(Stored data)

━━━━

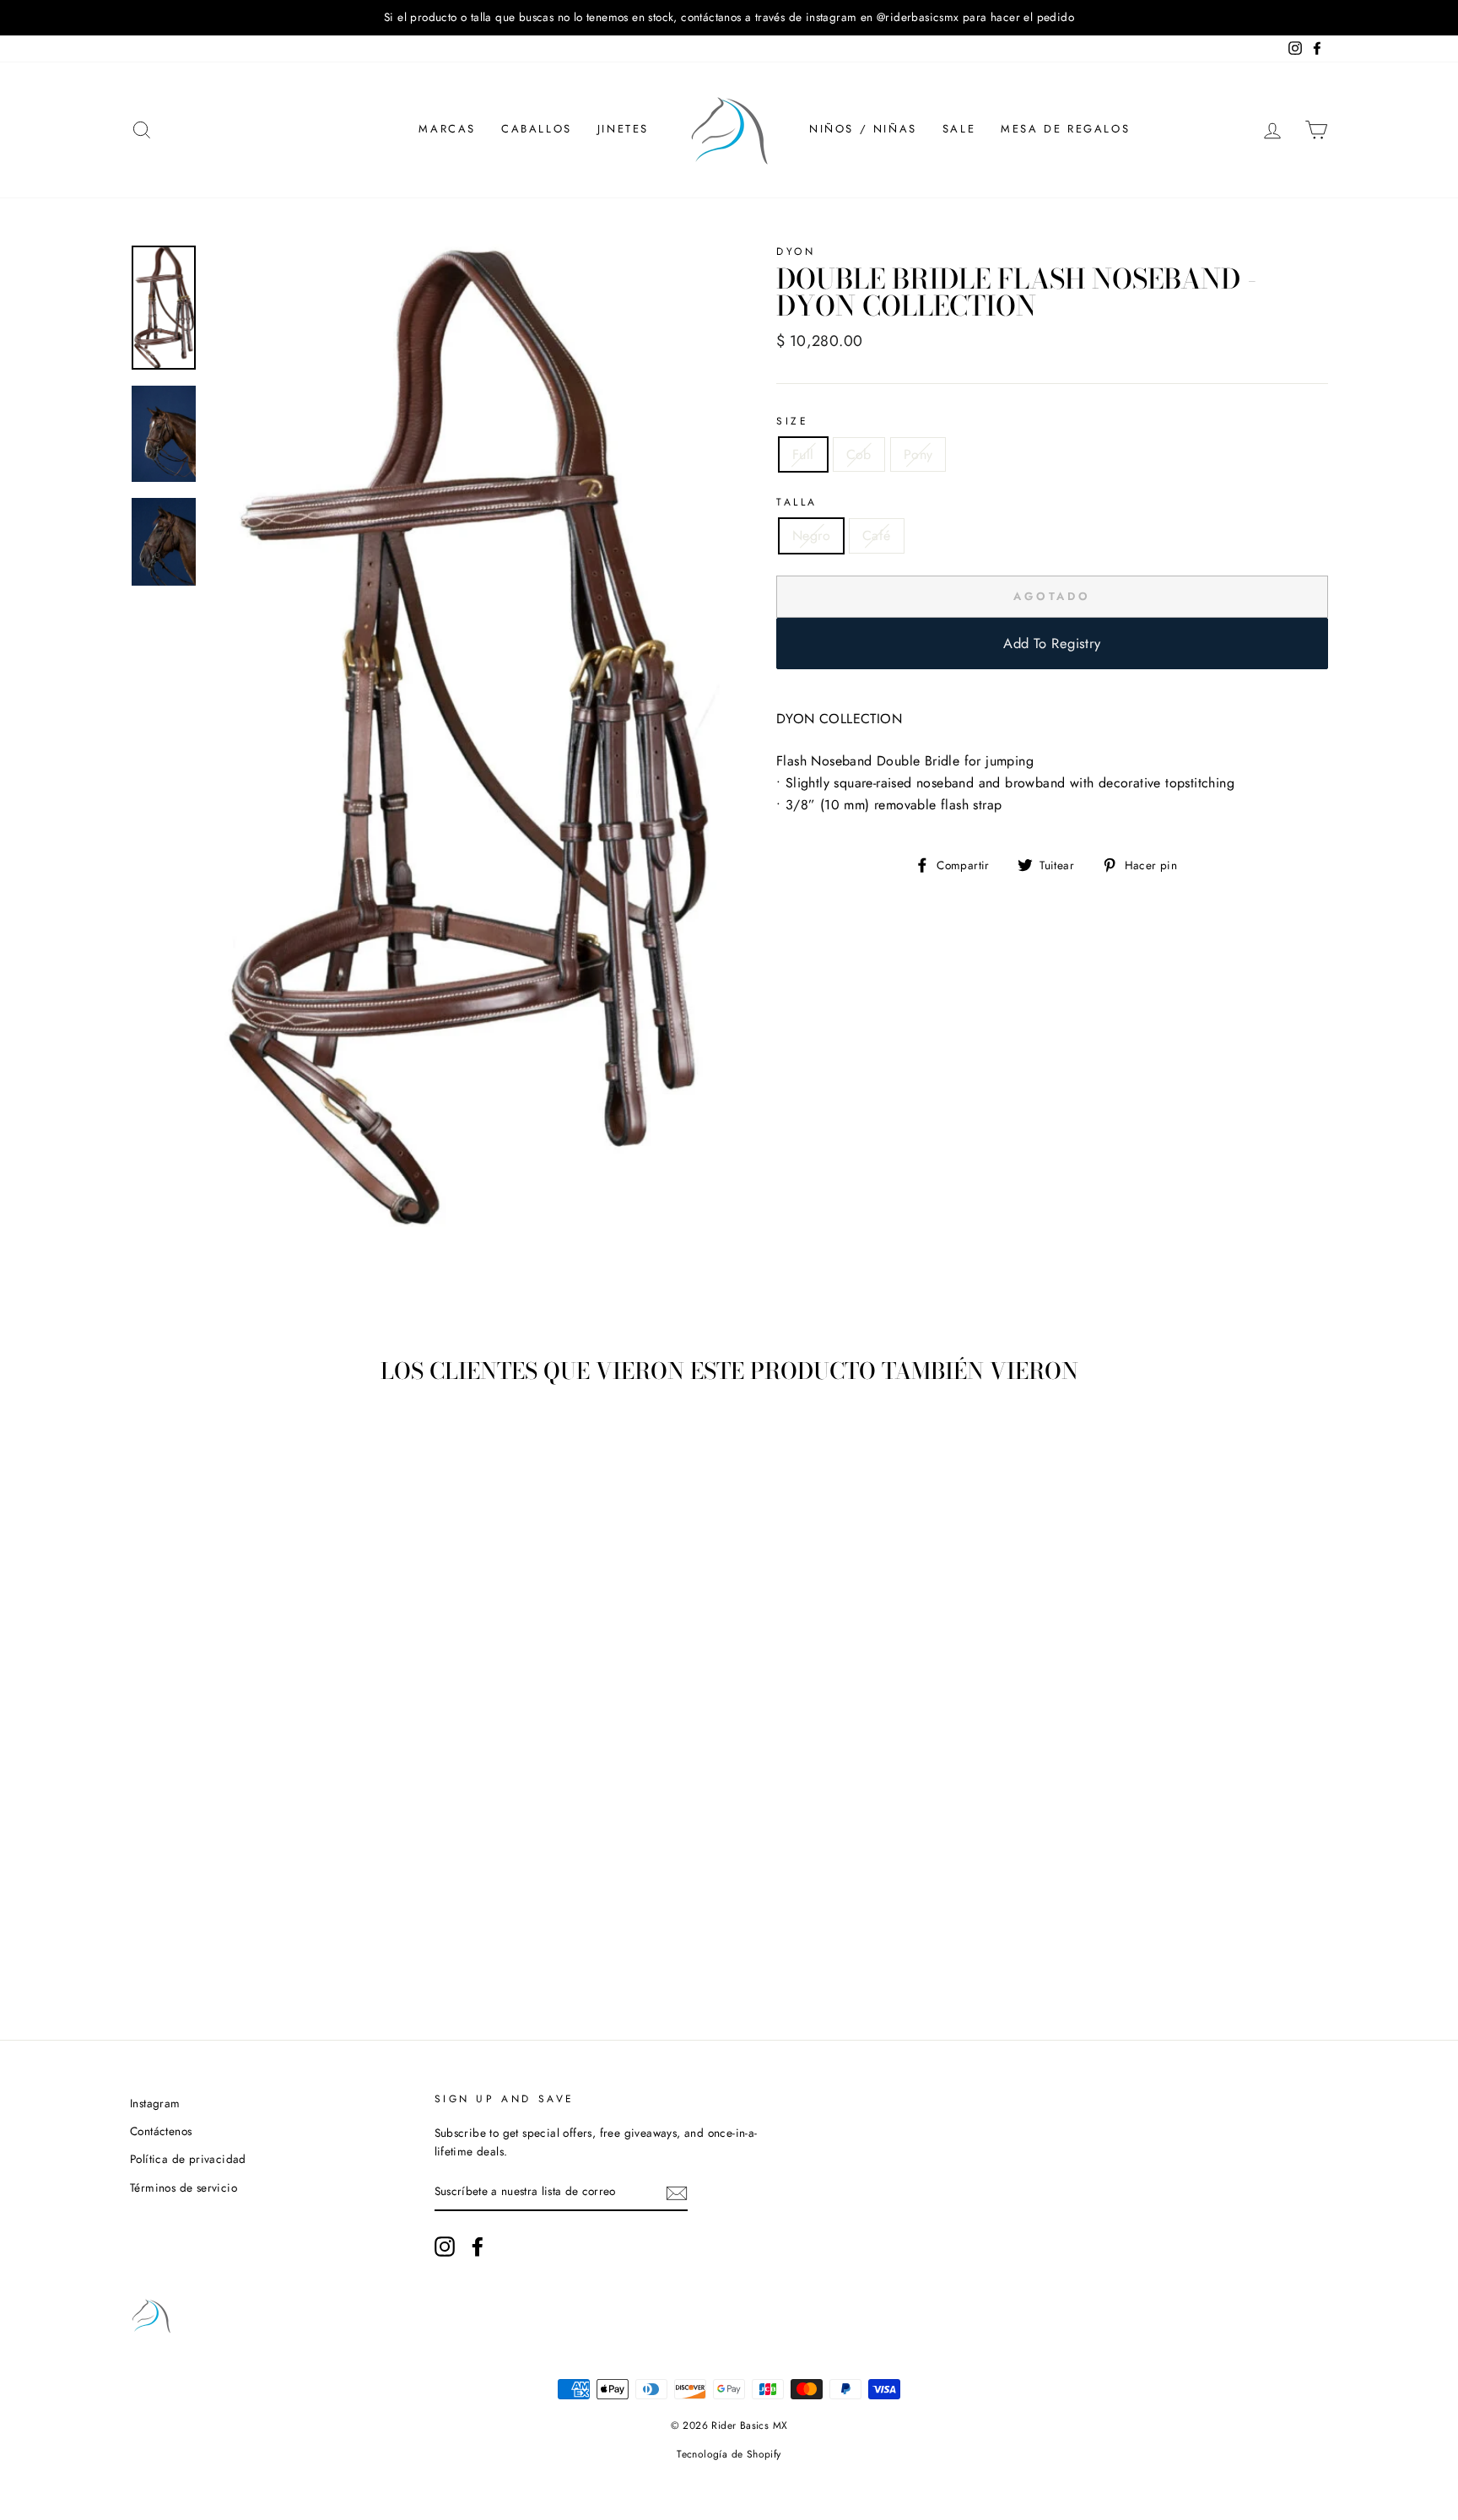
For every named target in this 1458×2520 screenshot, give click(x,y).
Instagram (155, 2103)
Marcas (447, 129)
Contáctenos (161, 2131)
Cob (859, 454)
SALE (958, 129)
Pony (918, 454)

━━━━

→ **Task objective**:
Set down each of the records precisely, leaving any pictures behind.

→ **Exercise result**:
For every named target in this 1458×2520 screenshot, give click(x,y).
Instagram (155, 2103)
Marcas (447, 129)
Contáctenos (161, 2131)
Cob (859, 454)
SALE (958, 129)
Pony (918, 454)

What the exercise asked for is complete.